Plos One, 8:e53756-e53756, 2013

PubMed Abstract: Peptidoglycan recognition proteins (PGRPs) are part of the innate immune system. The 19 kDa Short PGRP (PGRP-S) is one of the four mammalian PGRPs. The concentration of PGRP-S in camel (CPGRP-S) has been shown to increase considerably during mastitis. The structure of CPGRP-S consists of four protein molecules designated as A, B, C and D forming stable intermolecular contacts, A-B and C-D. The A-B and C-D interfaces are located on the opposite sides of the same monomer leading to the the formation of a linear chain with alternating A-B and C-D contacts. Two ligand binding sites, one at C-D contact and another at A-B contact have been observed. CPGRP-S binds to the components of bacterial cell wall molecules such as lipopolysaccharide (LPS), lipoteichoic acid (LTA), and peptidoglycan (PGN) from both gram-positive and gram-negative bacteria. It also binds to fatty acids including mycolic acid of the Mycobacterium tuberculosis (Mtb).

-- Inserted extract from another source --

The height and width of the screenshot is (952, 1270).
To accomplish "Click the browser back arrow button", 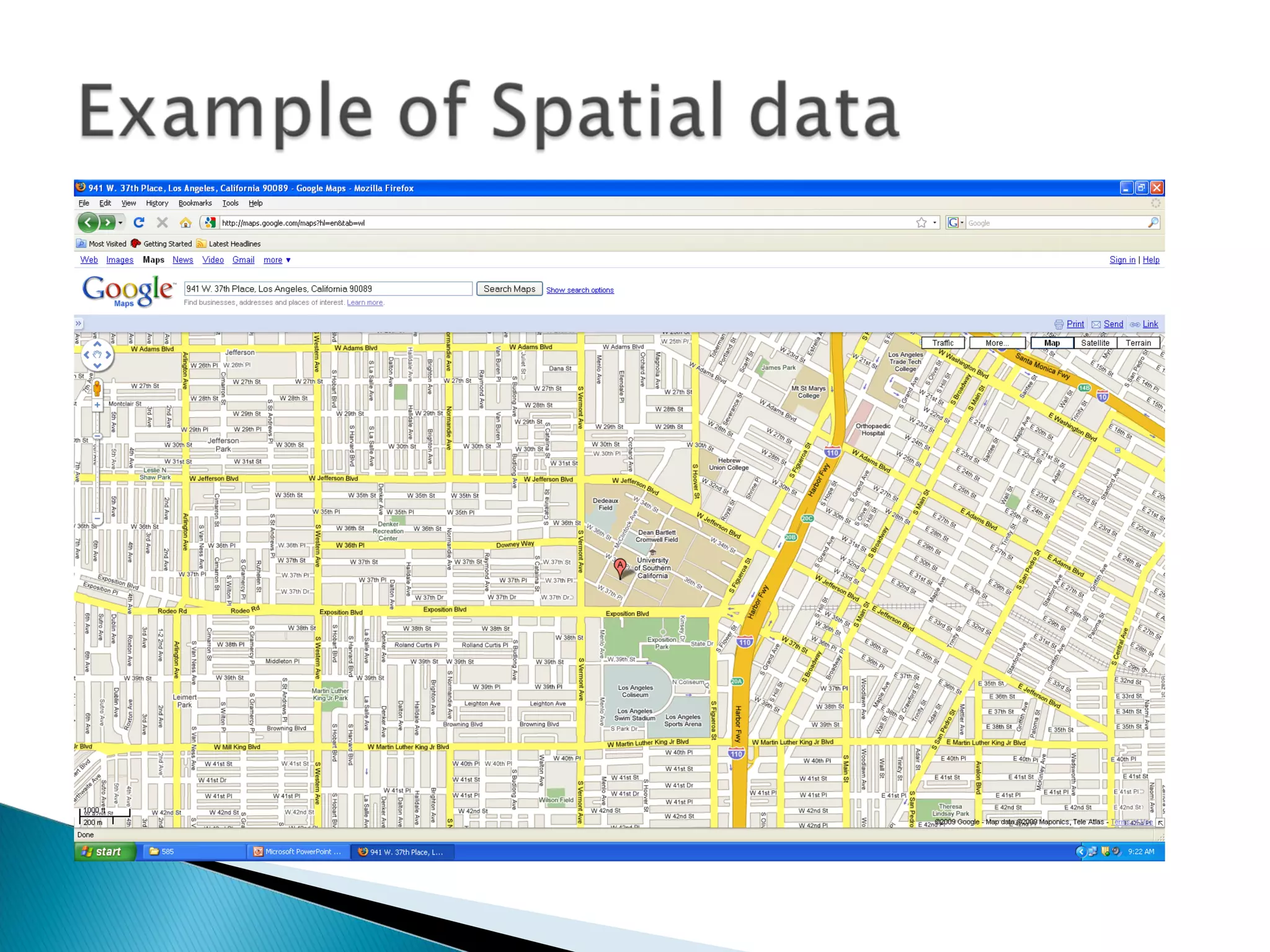I will [x=88, y=223].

Previous structural studies of binary complexes of CPGRP-S with LPS and stearic acid (SA) have shown that LPS binds to CPGRP-S at C-D contact (Site-1) while SA binds to it at the A-B contact (Site-2). The binding studies using surface plasmon resonance showed that LPS and SA bound to CPGRP-S in the presence of each other. The structure determination of the ternary complex showed that LPS and SA bound to CPGRP-S at Site-1 and Site-2 respectively. LPS formed 13 hydrogen bonds and 159 van der Waals contacts (distances ≤4.2 Å) while SA formed 56 van der Waals contacts. The ELISA test showed that increased levels of productions of pro-inflammatory cytokines TNF-α and IFN-γ due to LPS and SA decreased considerably upon the addition of CPGRP-S.

PubMed: 23326499
DOI: 10.1371/journal.pone.0053756

Experimental method

X-RAY DIFFRACTION (2.8 Å)